Human Rights Now, together with Hong Kong based NGO, SACOM (Students and Scholars against Corporate Misbehaviour) held press conferences for domestic and international media following the release of a report on working conditions at fashion brand Uniqlo’s Chinese manufacturing plants.  The report revealed a number of human rights issues at two factories subcontracted by Fast Retailing company, which owns the Uniqlo brand.  SACOM project officer, Alexandra Chang and HRN director, Kazuko Ito discussed the findings at the press conferences on January 15 and 16 in Tokyo.

Toyokeizai magazine reported that Uniqlo had been chosen for the investigation by SACOM because of their international expansion in the fast fashion industry and the fact that the substantial amount of business they do with the factories.  Uniqlo is known for high quality clothing at low prices, but Ms Chan emphasised that the low cost to consumers should not mean a compromised working environment for labourers.  An Asahi Shimbun article noted that average working hours in the factories exceeded 300 per month for many workers, exceeding overtime limitations under Chinese labour law. Mainichi reported that Fast Retailing had issued a statement saying it would take action to ensure fair payment and accounting of working hours, curb excess overtime and improve conditions on factory floors of its suppliers in response to the complaints by SACOM and HRN.  Further, Fast Retailing had conducted its own investigation and corroborated some of the complaints.  In a statement, the company said, “Respecting human rights and ensuring appropriate working conditions for the workers of our production partners are top priorities for Fast Retailing, and in this we are completely aligned with SACOM,” Bloomberg reported that Fast Retailing would work with its subcontracting factories to ensure that working hours were reduced in line with labour laws within one month. The Japan Times reported that Electronics Co. Pacific Textiles Ltd. and Dongguan Tomwell Garment Co., who are the subjects of SACOM’s report, are leading players in the industry who employ thousands of workers.  Fast Retailing vowed to increase the number of holidays, make improvements to the working environment, including air quality and temperature checks, and rethink the use of fines and other penalties used to punish employees for mistakes in workmanship. The company also promised to carry out more unannounced checks on the factories, the newspaper said. Ms Chan said she also hoped to see Fast Retailing encourage the factories to provide proper education and training for an organized labour union for the workers.

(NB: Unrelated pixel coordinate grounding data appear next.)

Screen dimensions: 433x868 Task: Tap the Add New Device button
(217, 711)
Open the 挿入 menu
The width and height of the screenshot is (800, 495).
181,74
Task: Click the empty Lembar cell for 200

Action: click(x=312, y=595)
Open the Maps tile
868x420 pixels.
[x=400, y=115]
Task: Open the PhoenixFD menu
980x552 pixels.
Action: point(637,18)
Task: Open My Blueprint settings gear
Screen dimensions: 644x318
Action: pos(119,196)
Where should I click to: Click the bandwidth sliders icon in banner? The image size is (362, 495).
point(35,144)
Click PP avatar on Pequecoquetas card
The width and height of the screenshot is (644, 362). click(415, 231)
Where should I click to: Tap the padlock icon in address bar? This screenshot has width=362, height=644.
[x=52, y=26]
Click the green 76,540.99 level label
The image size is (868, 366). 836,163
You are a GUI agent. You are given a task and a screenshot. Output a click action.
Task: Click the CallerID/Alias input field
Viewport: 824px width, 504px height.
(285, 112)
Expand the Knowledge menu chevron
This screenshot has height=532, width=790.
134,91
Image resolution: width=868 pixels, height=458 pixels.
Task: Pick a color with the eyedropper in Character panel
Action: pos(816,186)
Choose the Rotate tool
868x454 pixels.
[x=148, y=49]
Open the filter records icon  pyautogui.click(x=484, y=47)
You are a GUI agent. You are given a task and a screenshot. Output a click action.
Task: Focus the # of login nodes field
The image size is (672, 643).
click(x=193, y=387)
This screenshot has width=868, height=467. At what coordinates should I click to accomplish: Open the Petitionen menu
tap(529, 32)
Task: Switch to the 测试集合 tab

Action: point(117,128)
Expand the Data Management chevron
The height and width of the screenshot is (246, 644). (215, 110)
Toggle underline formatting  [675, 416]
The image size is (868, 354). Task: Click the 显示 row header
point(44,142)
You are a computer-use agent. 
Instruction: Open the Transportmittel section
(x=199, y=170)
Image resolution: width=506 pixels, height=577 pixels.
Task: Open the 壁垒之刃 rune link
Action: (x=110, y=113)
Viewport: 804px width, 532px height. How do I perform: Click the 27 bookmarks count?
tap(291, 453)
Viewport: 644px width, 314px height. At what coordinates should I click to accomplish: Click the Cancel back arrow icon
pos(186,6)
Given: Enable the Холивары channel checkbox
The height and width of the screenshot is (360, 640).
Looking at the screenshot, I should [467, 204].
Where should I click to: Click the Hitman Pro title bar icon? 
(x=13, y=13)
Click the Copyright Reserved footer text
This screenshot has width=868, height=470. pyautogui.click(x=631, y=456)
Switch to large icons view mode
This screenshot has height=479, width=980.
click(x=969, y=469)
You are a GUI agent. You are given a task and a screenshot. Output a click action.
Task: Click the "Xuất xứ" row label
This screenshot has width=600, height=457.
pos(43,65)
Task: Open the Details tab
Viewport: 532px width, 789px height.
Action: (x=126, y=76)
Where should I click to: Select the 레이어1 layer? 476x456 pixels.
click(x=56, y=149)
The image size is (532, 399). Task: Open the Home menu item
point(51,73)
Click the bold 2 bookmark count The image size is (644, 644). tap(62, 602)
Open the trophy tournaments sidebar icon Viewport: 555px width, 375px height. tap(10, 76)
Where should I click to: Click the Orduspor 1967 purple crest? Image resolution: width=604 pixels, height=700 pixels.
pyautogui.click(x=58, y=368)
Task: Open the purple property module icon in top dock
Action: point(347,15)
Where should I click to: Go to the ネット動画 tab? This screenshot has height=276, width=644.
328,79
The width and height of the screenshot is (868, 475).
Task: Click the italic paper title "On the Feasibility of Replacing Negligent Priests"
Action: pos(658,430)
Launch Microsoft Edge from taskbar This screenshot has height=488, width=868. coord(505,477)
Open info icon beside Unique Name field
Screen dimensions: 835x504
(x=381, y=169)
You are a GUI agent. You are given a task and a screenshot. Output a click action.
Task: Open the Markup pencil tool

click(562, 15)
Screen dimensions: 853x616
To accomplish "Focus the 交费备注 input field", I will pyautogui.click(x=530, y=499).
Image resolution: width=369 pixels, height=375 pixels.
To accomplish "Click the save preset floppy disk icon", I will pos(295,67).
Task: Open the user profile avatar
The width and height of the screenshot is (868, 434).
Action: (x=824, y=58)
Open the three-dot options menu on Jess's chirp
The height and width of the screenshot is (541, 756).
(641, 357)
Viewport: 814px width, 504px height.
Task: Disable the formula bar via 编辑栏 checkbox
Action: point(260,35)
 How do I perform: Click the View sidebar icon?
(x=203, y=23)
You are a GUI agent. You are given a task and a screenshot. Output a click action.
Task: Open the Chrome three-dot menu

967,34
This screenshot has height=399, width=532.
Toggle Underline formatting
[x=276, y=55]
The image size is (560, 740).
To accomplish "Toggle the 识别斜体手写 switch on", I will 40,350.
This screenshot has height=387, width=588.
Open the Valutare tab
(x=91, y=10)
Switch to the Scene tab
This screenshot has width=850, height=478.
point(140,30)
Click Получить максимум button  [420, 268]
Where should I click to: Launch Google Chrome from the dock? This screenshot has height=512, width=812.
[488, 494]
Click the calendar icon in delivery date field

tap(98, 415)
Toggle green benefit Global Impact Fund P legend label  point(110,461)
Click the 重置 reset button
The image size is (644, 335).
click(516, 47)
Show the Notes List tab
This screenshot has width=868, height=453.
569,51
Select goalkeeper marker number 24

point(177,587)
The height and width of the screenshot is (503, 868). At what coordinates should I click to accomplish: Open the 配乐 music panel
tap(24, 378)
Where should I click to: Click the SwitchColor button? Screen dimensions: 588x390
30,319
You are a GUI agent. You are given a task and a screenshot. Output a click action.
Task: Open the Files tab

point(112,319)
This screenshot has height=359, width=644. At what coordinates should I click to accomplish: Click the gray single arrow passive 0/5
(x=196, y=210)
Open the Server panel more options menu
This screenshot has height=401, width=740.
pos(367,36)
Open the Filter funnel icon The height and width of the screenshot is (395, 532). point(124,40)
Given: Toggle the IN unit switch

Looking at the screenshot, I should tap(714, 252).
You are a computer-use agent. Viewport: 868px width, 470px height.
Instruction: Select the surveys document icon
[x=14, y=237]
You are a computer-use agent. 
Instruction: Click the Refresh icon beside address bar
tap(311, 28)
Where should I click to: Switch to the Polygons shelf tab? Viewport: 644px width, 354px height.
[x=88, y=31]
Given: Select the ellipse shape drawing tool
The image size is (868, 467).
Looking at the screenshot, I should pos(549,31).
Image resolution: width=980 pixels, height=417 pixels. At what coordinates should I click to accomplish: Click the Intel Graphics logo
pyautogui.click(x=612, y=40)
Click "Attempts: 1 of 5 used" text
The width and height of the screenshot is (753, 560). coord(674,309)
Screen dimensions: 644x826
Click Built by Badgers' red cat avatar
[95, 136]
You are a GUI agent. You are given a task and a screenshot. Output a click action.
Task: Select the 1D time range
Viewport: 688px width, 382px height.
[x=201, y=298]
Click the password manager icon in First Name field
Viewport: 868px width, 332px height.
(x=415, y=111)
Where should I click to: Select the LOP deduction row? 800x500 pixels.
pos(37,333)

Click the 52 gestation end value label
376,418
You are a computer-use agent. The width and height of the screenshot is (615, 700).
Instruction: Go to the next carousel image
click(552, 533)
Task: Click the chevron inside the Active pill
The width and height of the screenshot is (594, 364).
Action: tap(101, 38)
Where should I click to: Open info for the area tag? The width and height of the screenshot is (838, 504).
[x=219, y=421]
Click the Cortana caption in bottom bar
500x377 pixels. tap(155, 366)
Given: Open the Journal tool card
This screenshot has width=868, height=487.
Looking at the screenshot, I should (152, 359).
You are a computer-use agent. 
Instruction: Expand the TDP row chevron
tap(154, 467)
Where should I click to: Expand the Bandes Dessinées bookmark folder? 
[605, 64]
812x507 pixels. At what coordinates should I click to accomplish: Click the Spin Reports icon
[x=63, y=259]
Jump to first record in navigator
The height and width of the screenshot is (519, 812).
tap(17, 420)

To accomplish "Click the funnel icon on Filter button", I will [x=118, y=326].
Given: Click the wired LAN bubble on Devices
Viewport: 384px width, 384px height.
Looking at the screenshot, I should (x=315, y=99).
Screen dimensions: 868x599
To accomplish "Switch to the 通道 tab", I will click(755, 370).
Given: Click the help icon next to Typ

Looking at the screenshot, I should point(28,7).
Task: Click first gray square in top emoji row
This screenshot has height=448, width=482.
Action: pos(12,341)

An article published by ABC News (US) also reported that Fast Retailing planned to step up monitoring at its Chinese factories, including those that supply fabrics for the garments it produces.  Ms Chan welcomed the response, saying that SACOM would keep monitoring the suppliers of Uniqlo in China.  She also said that overall, conditions at Chinese factories have been improving as global brands move to protect their corporate reputations.  Ms Kazuko Ito of HRN was quoted as saying, “The root cause of the problem is low-cost competition worldwide. Uniqlo is a champion of this market, especially in the garment industry. But many other companies might have this problem.”  CNN reported that Fast Retailing promised to introduce a hotline for employees to report problems.  The article noted problems with poor ventilation at the Chinese factories addressed as a health concern in SACOM’s report. Strong chemicals are used in the manufacturing process and the investigation found inadequate ventilation and drainage of waste water.